An 8-year-old has been denied admittance by several schools because of his hair — and now his mother is fighting for a policy change. Bonnie Miller of the U.K. has been on the lookout for schools her son Farouk James could attend in the future, and two won't allow him in because of his long, natural hair.
One of those schools was The London Oratory School — the same school her older son, who is now 23, attended. "I knew about their bad hair policies," Miller told CBS News. The mother said she went through a similar situation with her older son 10 years ago — except that time, her son's hair was too short for the school.
"His hair was cut too short and he got in trouble three times and nearly excluded from school for having it too short, to the point where I actually went to the shoe shop and bought some boot polish," she told CBS News.
She thought after years passed, their strict policies might have changed — but she found out they didn't.

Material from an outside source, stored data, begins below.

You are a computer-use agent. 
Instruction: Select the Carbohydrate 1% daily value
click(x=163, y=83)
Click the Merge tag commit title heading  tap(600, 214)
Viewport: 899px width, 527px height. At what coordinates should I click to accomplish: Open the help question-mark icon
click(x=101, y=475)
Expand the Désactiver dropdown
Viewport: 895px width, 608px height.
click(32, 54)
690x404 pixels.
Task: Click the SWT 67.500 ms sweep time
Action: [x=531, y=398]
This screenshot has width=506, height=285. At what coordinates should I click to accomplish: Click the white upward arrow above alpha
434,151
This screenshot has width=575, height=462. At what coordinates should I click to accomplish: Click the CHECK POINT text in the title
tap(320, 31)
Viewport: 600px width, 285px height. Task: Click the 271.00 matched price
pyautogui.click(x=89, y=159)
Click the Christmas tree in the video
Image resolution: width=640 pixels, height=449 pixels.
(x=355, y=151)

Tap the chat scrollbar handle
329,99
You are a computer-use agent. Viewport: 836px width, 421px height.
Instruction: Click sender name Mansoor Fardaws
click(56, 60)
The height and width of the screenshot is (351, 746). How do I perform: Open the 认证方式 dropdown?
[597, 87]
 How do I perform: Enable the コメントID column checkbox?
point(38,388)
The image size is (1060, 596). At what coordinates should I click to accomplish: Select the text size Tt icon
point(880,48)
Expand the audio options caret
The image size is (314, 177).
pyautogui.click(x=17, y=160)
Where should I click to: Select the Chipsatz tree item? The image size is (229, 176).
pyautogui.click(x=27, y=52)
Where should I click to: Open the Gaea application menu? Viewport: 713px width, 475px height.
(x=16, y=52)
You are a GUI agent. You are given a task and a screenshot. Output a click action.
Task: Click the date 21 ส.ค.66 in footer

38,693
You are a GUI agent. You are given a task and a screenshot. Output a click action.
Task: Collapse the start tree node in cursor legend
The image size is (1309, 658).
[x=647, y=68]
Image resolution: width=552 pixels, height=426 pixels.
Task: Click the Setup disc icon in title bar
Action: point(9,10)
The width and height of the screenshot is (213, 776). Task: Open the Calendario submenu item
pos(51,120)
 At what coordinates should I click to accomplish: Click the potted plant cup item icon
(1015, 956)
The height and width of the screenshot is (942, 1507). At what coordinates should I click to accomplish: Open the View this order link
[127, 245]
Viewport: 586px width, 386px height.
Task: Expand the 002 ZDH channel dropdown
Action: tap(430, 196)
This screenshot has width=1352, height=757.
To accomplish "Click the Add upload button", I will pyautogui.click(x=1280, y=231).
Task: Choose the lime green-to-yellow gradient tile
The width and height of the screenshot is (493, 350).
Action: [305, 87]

Farouk's long hair violated the school's policy, too.
Miller said both of her sons are mixed race. James' father is from Gana and for cultural reasons, the parents didn't cut his hair until he was 3 years old. "At that point he was attached — and so was I, to be honest — with his beautiful hair," Miller said. "We just kept the hair."
She allowed her son to continue to grow his hair, not thinking much about it — until it came to applying for secondary schools.
Miller recalled another situation about a boy who had dreadlocks and was banned from a different private school, Fulham Boys School.
However, that boy's mother took the school to court over the hair rule, and they reached an agreement. "They settled out of court," Miller said. "They said in light of what's happened, they're now going to change their policies." That was a good sign for Miller, who thought Fulham Boys School would certainly accept her son now, if no other schools would.
After reviewing the school's uniform policies, Miller soon realized her son's long hair was still against the dress code. "It had been changed, but what they've done is added two racist policies: one, no dreadlocks and two, no braids," Miller said.
According to the Fulham Boys School uniform and appearance policy, "the maximum hair length is above the collar and the minimum hair length is a number 2 cut."
Now, both of Miller's school choices for her son seemed out of the question because of his hair. "Most of the schools that have these hair policies are Christian schools — which is ironic because Jesus had long hair," she said. "So that means Jesus wouldn't get into those schools if he were around today."
Miller said she thought about sending Farouk to coed schools, but realized they have strict hair policies as well.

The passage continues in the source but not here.